CADE, Inc. (cadefarms.org) is a non-profit agricultural development organization serving farmers and agricultural businesses in New York. Since its inception, CADE has worked to connect producers of value-added farm products to markets. The organization conducts research on agricultural opportunities and markets with the goal of building a thriving community-based regional food system. CADE is basically a non-profit consulting firm in the area of Sustainable Agriculture. They provide strategic, technical assistance to clients (farmers, distributors, slaughterhouses, creameries, and commercial kitchens) in the areas of business development, financing, accounting, e-commerce, distribution and marketing.
Chris and his wife, Kara, and two children, Toby and Addison, live in Upstate NY on Sunset View Farm in Milford, NY in Otsego County.

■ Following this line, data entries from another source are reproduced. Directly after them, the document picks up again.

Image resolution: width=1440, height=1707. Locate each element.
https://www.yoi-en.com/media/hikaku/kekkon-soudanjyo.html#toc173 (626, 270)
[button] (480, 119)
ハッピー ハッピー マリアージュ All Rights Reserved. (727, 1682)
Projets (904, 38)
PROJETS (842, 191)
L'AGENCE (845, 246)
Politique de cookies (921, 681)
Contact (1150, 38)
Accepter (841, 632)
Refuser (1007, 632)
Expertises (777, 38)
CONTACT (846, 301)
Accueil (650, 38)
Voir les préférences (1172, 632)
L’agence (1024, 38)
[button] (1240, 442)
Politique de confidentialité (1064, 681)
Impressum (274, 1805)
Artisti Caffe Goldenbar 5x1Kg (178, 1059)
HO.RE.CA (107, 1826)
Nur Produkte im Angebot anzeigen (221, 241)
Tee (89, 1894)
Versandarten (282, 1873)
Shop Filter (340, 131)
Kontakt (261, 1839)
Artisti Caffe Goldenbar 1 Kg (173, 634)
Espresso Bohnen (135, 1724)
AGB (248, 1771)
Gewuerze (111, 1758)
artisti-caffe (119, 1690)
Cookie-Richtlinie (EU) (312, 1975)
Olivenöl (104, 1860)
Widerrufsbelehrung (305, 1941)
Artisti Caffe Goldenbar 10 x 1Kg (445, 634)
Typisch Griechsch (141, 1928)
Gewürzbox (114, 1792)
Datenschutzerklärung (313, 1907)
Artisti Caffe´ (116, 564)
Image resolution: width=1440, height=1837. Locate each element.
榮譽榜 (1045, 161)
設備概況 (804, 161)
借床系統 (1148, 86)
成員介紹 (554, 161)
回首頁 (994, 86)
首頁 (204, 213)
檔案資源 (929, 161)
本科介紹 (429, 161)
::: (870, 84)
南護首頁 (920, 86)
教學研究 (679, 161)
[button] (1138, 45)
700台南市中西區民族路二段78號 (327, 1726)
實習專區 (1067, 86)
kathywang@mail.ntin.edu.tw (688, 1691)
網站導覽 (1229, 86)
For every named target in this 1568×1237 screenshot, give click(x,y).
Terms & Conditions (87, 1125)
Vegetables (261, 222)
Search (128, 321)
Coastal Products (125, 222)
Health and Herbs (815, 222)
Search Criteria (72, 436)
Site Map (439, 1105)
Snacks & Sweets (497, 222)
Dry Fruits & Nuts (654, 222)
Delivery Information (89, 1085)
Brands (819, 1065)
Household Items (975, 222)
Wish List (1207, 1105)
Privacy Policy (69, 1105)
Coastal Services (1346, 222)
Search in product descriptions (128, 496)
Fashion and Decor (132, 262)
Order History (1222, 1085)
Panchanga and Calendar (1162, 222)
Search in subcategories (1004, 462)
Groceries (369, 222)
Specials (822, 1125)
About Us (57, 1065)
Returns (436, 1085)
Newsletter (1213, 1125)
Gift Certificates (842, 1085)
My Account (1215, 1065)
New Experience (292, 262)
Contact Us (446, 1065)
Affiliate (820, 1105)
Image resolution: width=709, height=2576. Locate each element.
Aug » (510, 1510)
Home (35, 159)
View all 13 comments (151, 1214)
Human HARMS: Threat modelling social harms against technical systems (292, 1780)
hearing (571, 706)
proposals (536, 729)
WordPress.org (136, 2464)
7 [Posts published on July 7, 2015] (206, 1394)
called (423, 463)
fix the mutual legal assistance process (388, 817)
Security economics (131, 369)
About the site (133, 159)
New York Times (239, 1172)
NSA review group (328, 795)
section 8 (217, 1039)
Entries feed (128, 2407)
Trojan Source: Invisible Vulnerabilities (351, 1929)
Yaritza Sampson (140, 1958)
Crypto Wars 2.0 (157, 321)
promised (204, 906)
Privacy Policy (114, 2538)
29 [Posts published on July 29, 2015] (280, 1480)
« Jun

Nicole Day, originally from Southern New Hampshire, graduated from the University of New Hampshire with a B.A. in Economics. Nicole worked as an Associate in a Labor Economics Firm for over nine years. In 1998, Nicole started a natural foods manufacturing business, Mediterranean Delights, along with her mother based in Southern Vermont specializing in all natural and certified organic perishable hummus, whole grain & pasta salads and other Mediterranean-style foods servicing retail and foodservice markets on a national level. After 12 years in the food business, Nicole moved to the Catskills and began working for the Center for Agricultural Development and Entrepreneurship (CADE) www.cadefarms.org, a not-for-profit organization based in Oneonta, NY serving farmers and agricultural businesses in New York. Nicole began working at CADE as a consultant and then was asked to take the position of Director of Programming and Communications in September 2010. Nicole's position includes grant writing, programming development while also working intimately with CADE's clients on various projects including marketing plan analysis, business analysis, HACCP plan development, customer service plans, organic certification plan development and food processing/manufacturing facility development.